La dernière remarque de Severus ne plut pas du tout à Harry qui fit soudainement exploser toute sa colère au visage de son amant.

"Et bah non, je ne savais pas, hurla-t-il, je suis vraiment trop con comparé à toi, désolé d'avoir une intelligence aussi limitée !

_Ne me cherche pas Potter, répondit Severus, lui aussi commençant à perdre son calme devant les propos du jeune homme.

Il était parvenu là où il voulait emmener le jeune homme, mais cela ne lui plaisait définitivement pas.
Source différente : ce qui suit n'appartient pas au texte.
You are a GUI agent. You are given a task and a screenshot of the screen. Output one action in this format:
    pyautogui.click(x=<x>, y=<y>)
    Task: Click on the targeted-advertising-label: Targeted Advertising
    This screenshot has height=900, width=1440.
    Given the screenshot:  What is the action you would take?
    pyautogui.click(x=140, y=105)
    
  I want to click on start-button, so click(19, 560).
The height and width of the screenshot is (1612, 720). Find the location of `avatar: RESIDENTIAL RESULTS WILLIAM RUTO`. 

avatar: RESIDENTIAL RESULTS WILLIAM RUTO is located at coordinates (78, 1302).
Si Severus continuait ainsi, il était plus que probable que quelque chose de fâcheux allait se produire...

- Alors monseigneur, pourquoi n'avez-vous pas éprouvé le besoin de prévenir votre pauvre sous-merde totalement débile de cette nouvelle ?
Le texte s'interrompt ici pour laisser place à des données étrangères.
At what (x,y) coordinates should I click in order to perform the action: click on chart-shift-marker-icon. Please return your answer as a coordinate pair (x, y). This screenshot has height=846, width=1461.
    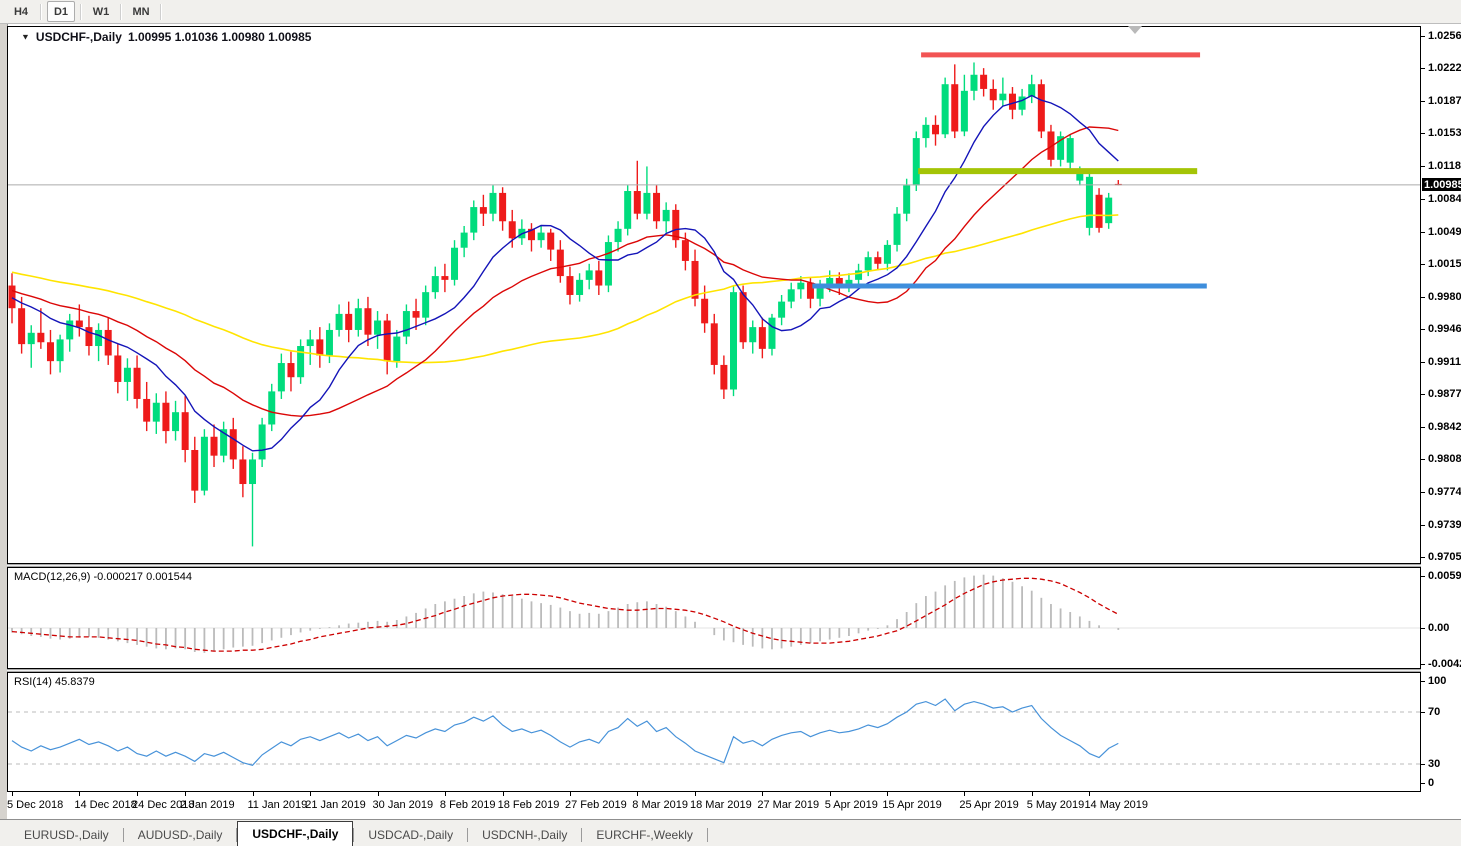
    Looking at the image, I should click on (1135, 30).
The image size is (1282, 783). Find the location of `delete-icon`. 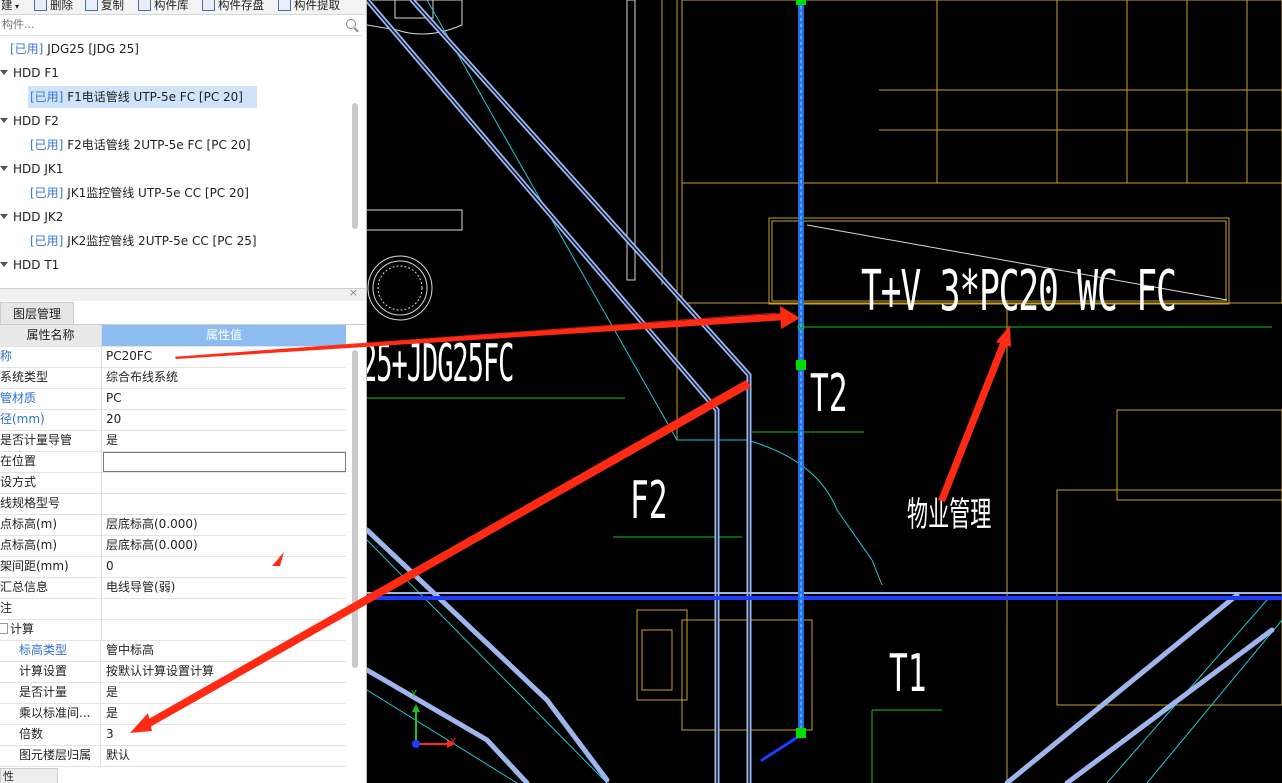

delete-icon is located at coordinates (40, 6).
Le ton ironique de Harry acheva de faire perdre son calme à Severus qui lui répondit en élevant soudainement la voix.

_C'est pour ta protection, petit cul arrogant."

Severus écarquilla légèrement les yeux, prenant brusquement conscience des mots qu'il avait prononcés sans même s'en rendre compte. Non... Il n'avait pas voulu dire ça... Harry n'aurait jamais dû le savoir... Suite au silence qui accompagna cette déclaration, le yakuza se rendit compte qu'il venait effectivement de faire une grossière erreur, et il se maudit de tout son être pour avoir laissé échapper quelque chose d'aussi crucial.
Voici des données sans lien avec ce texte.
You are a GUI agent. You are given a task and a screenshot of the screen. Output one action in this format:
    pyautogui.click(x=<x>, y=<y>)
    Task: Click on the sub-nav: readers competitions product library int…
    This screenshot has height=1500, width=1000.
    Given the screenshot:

"Alors comme ça, non seulement je suis trop con, mais en plus tu me prend pour un faiblard, c'est bien ça ?"

La voix de Harry était à peine plus élevée qu'un murmure et Severus ne sut quoi répondre. C'était faux bien sûr. Il n'avait fait ça que pour le protéger, pas un seul instant il n'avait considéré Harry comme con ou flaible, le jeune homme avait simplement eu un moment de faiblesse parfaitement compréhensible compte-tenu des évènements qu'il avait vécus.

« Lâche-moi. »

Cette fois-ci encore, sa voix avait à peine dépassé le murmure. Harry gardait la tête baissée, ses mèches cachant ses yeux, voilant ses sentiments au regard de Severus qui ne pouvait se résoudre à accéder à la demande du jeune homme. Que se passerait-il s'il le laissait partir ? Même si son esprit lui conseillait d'accéder à cette requête, son corps ne parvenait pas à se résoudre à le laisser partir.

« LACHE-MOI PUTAIN ! »

La prise sur les poignets de Harry se desserra lorsque Severus aperçut enfin son visage, baigné par les larmes. Pendant un instant, il fut incapable de réfléchir, ne voyant que ses larmes, et son masque s'effrita, dévoilant sa douleur face à l'état de son amant. Harry profita de cet instant de faiblesse pour dégager ses poignets et poussa de toutes ses forces sur le torse du yakuza, le forçant à reculer. Severus reprit alors ses esprits, mais trop tard, le jeune homme avait déjà couru jusqu'à la porte.